On the other hand, Mathematica
will continue to be targeted at academics. It will run on your kernels, not Wolfram's, and will not have substantial cloud-oriented features. You will be able to deploy applications to the cloud from Mathematica, but once they're there it's the same story as if you had written them in the Programming Cloud, meaning you'll have to pay for credits, etc. You can still use webMathematica to deploy applications yourself -- for that matter you could use MathLink to interact with whatever webserver you want if you feel like writing the code -- but it will be much more work than using the Programming Cloud. The upside is it will be less costly (the cloud credits are quite expensive) and you can customize your solution as needed assuming you can manage the other technologies that would be involved.
Mathematica Online
is in the middle. It will run on Wolfram's servers through a web browser, so you don't need to run a kernel. This is targeted at users who work remotely, switch computers, want to work on an iPad, or whatever. Instead of paying for a license you own, you pay a monthly fee and then get "free" version upgrades and the like. Presumably the licensing plans will include some amount of computation on their servers, but there will doubtless be a limit. You'll also be able to share notebooks and data. I'm not sure whether sharing features will be available to those who buy garden-variety Mathematica outside of what's available with a free Programming Cloud account.
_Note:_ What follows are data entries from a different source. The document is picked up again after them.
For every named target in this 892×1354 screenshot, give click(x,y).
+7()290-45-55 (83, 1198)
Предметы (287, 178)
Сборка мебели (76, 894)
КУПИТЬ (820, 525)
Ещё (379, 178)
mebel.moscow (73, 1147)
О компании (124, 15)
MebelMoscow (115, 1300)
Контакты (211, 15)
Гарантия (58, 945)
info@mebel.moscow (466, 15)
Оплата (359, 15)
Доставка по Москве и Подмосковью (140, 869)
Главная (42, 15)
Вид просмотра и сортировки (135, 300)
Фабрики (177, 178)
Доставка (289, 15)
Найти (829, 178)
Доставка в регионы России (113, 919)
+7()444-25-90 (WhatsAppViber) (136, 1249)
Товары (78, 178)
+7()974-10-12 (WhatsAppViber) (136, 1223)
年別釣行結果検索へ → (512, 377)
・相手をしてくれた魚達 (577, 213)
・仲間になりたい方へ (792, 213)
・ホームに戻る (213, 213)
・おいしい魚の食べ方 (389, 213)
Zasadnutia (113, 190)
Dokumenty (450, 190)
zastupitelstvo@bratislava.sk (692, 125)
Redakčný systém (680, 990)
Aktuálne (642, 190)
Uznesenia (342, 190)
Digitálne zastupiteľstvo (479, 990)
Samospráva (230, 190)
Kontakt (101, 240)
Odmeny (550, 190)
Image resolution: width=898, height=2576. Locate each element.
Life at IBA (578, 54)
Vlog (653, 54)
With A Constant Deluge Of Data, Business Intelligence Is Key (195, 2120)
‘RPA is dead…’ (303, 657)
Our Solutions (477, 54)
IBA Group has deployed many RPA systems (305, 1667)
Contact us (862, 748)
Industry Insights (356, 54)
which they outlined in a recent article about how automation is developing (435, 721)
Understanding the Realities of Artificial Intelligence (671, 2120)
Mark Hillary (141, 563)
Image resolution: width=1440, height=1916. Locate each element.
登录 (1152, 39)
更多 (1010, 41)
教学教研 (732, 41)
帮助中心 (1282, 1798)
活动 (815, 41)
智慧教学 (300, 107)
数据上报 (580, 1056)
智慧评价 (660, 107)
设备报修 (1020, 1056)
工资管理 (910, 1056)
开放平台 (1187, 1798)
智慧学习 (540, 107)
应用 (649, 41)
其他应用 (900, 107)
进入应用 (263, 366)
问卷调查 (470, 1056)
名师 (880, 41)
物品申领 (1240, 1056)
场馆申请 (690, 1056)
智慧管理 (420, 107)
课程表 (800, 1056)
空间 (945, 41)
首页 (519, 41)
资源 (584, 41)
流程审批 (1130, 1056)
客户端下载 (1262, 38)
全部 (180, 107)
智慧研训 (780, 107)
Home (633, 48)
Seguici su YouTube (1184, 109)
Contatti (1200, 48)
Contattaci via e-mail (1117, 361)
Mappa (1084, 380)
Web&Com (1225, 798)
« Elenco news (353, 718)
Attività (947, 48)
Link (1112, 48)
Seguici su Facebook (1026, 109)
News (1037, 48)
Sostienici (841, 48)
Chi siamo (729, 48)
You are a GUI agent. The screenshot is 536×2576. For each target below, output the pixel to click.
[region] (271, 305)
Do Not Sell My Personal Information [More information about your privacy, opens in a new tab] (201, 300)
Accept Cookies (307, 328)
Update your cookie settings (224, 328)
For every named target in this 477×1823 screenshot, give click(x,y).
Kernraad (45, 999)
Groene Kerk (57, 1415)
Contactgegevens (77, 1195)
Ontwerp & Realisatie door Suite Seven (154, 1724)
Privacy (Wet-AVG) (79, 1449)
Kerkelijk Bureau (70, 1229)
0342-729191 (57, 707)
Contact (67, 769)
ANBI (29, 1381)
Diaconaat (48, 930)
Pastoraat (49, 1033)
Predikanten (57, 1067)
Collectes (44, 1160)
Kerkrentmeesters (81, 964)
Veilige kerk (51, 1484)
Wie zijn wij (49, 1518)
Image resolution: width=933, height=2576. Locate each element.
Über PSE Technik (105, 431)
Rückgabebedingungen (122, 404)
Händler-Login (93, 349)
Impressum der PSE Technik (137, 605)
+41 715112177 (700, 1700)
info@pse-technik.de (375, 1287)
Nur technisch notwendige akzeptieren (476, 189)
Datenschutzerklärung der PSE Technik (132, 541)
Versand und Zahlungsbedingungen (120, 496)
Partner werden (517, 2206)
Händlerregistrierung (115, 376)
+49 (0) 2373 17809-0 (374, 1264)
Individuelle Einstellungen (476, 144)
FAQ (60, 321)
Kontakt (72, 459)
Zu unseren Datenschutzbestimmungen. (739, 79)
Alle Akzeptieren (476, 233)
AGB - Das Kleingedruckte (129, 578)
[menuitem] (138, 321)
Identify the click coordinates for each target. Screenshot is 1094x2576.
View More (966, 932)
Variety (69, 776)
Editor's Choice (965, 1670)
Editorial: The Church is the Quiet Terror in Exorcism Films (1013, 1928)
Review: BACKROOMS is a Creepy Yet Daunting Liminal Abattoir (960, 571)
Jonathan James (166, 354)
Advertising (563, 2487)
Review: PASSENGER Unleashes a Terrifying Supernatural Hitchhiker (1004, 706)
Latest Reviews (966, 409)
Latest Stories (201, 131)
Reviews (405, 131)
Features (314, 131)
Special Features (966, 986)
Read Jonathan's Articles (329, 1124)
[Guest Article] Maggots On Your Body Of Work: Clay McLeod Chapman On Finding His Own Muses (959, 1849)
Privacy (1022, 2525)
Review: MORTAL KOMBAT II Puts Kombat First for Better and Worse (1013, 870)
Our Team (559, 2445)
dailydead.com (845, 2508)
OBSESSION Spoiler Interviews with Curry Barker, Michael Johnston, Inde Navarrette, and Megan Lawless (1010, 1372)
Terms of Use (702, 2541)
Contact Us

There is also the Discovery Platform
, which is another commercial product. It will purportedly "define[] a new level of innovation capability for any R&D organization," whatever that means. It is integrated with the Programming Cloud and Wolfram Desktop and CDF technology, but that is all I have been able to discern from the sea of marketing babble.
So the bottom line is nothing major is changing about Mathematica, and these other products are meant to break into the commercial market. Which presumably is why none of the marketing material on any of this is written in a reasonable or informative way.